### [WHAT YOU WILL DO]
With both ends included, repeat exactly the lines of the entries below from the one containing "Instruction: Click the" down to the one containing "Select the hand pan tool", and no others.

Pixel coordinate grounding data

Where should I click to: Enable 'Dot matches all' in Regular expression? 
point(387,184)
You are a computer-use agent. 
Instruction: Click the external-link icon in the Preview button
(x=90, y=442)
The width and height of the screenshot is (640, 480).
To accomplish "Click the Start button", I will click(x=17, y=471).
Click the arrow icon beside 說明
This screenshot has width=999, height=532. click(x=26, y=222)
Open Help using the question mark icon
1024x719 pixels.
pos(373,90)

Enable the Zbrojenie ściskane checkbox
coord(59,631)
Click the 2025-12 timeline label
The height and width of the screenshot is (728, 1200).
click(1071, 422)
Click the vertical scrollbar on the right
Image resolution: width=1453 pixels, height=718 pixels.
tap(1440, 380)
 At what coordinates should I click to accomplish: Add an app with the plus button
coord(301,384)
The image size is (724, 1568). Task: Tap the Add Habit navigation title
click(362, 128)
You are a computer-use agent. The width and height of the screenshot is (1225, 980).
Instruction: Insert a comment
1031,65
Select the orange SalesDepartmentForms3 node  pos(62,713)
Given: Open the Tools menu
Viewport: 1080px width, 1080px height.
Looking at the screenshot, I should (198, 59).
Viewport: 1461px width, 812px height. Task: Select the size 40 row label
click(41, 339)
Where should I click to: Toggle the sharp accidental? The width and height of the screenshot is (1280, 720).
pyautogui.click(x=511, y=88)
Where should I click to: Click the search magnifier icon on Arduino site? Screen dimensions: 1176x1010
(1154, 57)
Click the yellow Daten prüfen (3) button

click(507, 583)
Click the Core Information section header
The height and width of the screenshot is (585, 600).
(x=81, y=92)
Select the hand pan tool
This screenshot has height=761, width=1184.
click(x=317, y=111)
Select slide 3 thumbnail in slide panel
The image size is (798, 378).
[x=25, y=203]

### [WRITTEN SOLUTION]
Instruction: Click the external-link icon in the Preview button
(x=90, y=442)
The width and height of the screenshot is (640, 480).
To accomplish "Click the Start button", I will click(x=17, y=471).
Click the arrow icon beside 說明
This screenshot has width=999, height=532. click(x=26, y=222)
Open Help using the question mark icon
1024x719 pixels.
pos(373,90)

Enable the Zbrojenie ściskane checkbox
coord(59,631)
Click the 2025-12 timeline label
The height and width of the screenshot is (728, 1200).
click(1071, 422)
Click the vertical scrollbar on the right
Image resolution: width=1453 pixels, height=718 pixels.
tap(1440, 380)
 At what coordinates should I click to accomplish: Add an app with the plus button
coord(301,384)
The image size is (724, 1568). Task: Tap the Add Habit navigation title
click(362, 128)
You are a computer-use agent. The width and height of the screenshot is (1225, 980).
Instruction: Insert a comment
1031,65
Select the orange SalesDepartmentForms3 node  pos(62,713)
Given: Open the Tools menu
Viewport: 1080px width, 1080px height.
Looking at the screenshot, I should (198, 59).
Viewport: 1461px width, 812px height. Task: Select the size 40 row label
click(41, 339)
Where should I click to: Toggle the sharp accidental? The width and height of the screenshot is (1280, 720).
pyautogui.click(x=511, y=88)
Where should I click to: Click the search magnifier icon on Arduino site? Screen dimensions: 1176x1010
(1154, 57)
Click the yellow Daten prüfen (3) button

click(507, 583)
Click the Core Information section header
The height and width of the screenshot is (585, 600).
(x=81, y=92)
Select the hand pan tool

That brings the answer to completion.